═══ MATERIAL SUPPLIED ═══

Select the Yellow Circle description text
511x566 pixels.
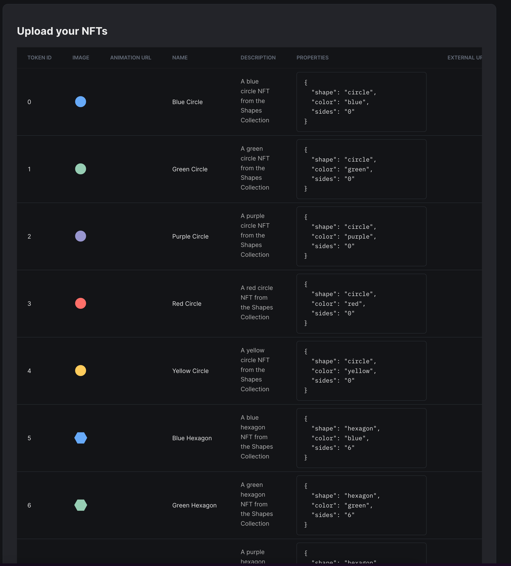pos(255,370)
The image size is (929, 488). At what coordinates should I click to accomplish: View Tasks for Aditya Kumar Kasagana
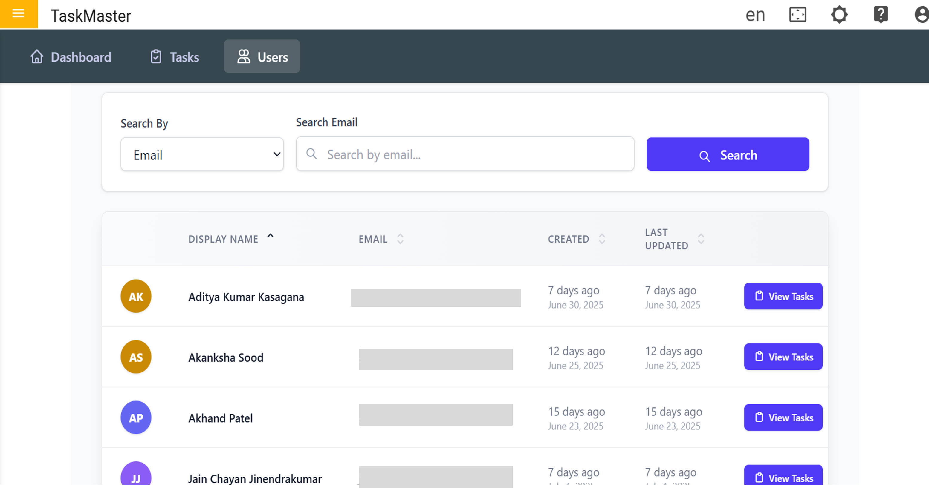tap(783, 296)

═══

* YOUR GOAL *
Except for the pictures, copy every line of the records above exactly.

* SOLUTION TO THE PROBLEM *
Select the Yellow Circle description text
511x566 pixels.
pos(255,370)
The image size is (929, 488). At what coordinates should I click to accomplish: View Tasks for Aditya Kumar Kasagana
tap(783, 296)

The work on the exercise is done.